A Secret Gate continues…with Chapter 18.1.
This is another chapter, like “the 12s” that got too big for its britches and had to be broken in two. It’s a bit of a cliffhanger as a result, which I know is frustrating, but the good news is that a whole lot of 18.2 is already written!
This chapter has the distinction of being the only one thus far to be completely cast with Original Characters. Herein we meet Jamy’s father, Captain Mat Bucket, returning to the Shire from his “Rotation” on the Barway. We also get to know Reg, the Dockmaster at the Brandywine Bridge, and Tilman Rafter, the clan-leader who, some may remember from Chapter 9, strong-armed the Captain into going to the Barway in the first place. Other OCs are Mr. Forlong, the King’s Harbour Master on the Barway; a small group of river lads “sailing without a rudder” and two nameless but somewhat dubiously memorable members of the Southfarthing Headstrong family-landed gentry, perhaps, but “gentlehobbits” in name only.
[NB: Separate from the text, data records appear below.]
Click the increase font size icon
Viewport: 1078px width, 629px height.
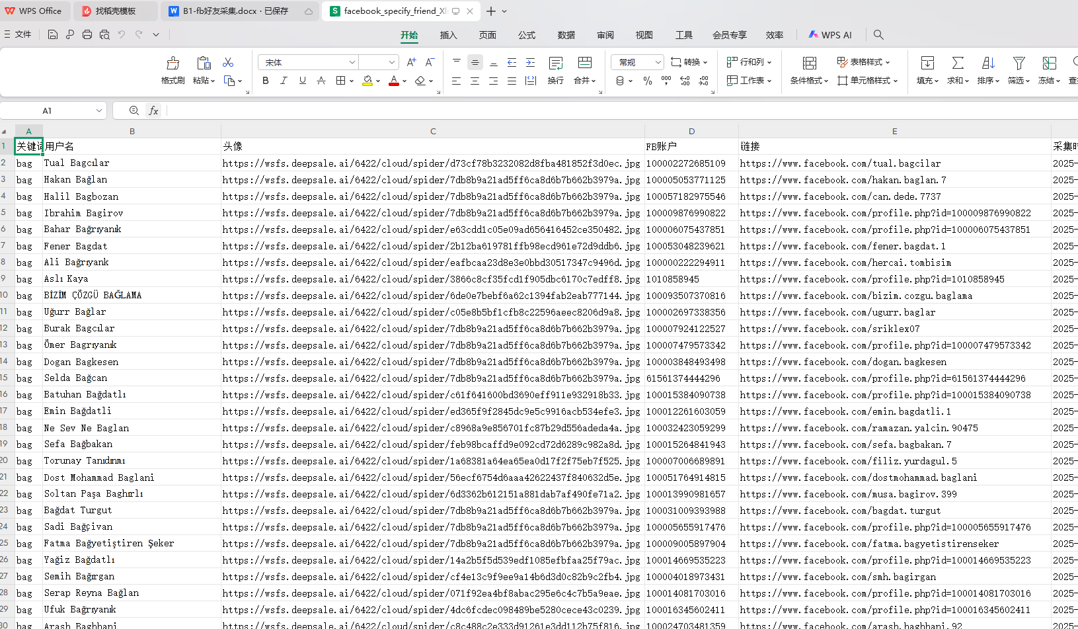[x=411, y=62]
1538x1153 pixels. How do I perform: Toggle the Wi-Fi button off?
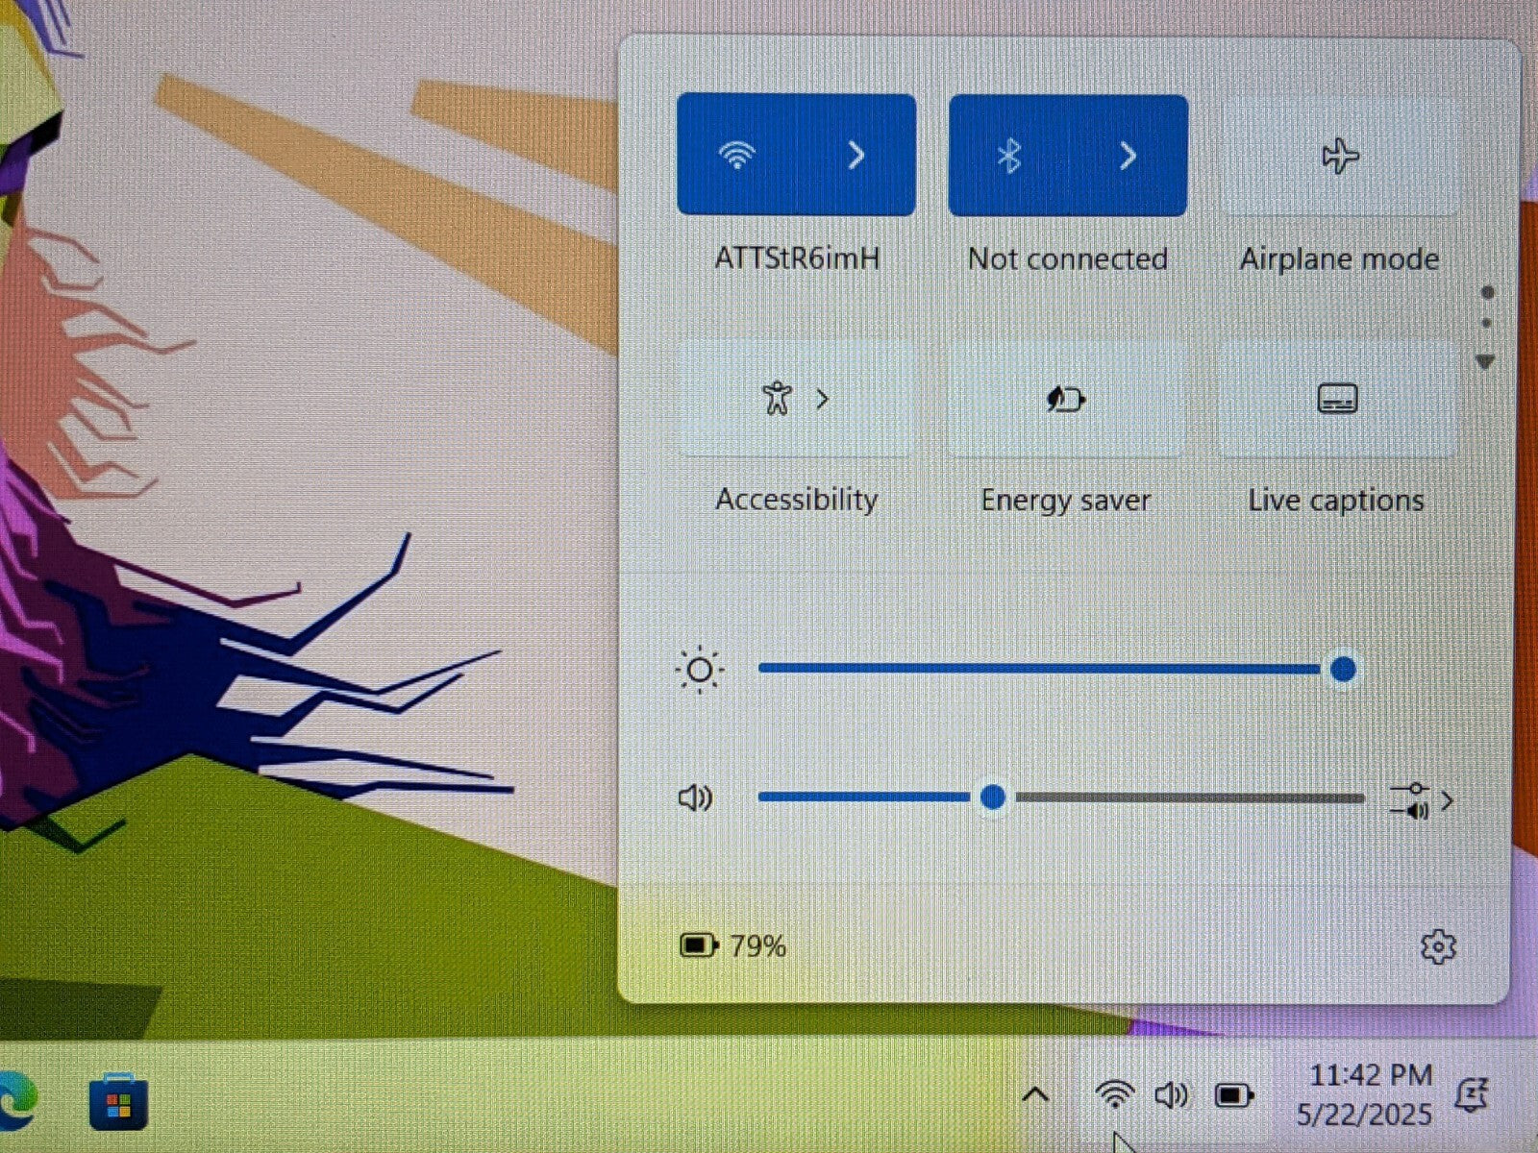point(737,156)

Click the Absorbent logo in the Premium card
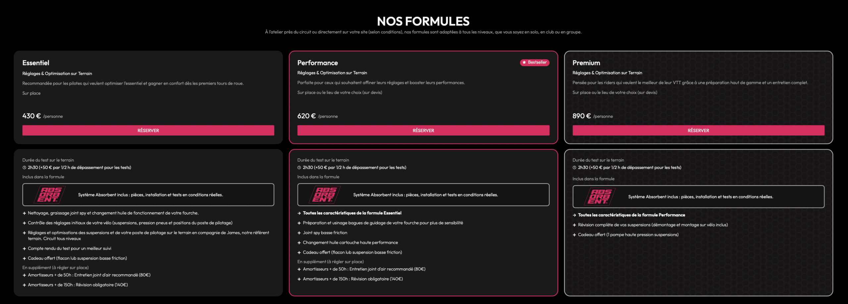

There is one other character, not altogether original and still more impression than not, and that is the Brandywine River. I really enjoy writing the Brandywine. There’s something about it that really stirs my imagination and my emotions, as well. I read some years ago that Tolkien cartographers were pretty sure the Brandywine was as wide as the Upper Mississippi River, and never having seen that, I spent some time getting a sense of it online. You can as well, if you follow these links to pictures of places I imagine might be part of Middle-earth:
http://www.rushcreekrealty.com/962.htm (A beautiful picture, somewhat south of Brandy Hall, I think; that way the watery distance could be the Marish!)
http://www.answers.com/topic/upper-mississippi-river (Autumn: I imagine this is looking N-S, toward Sarn Ford!)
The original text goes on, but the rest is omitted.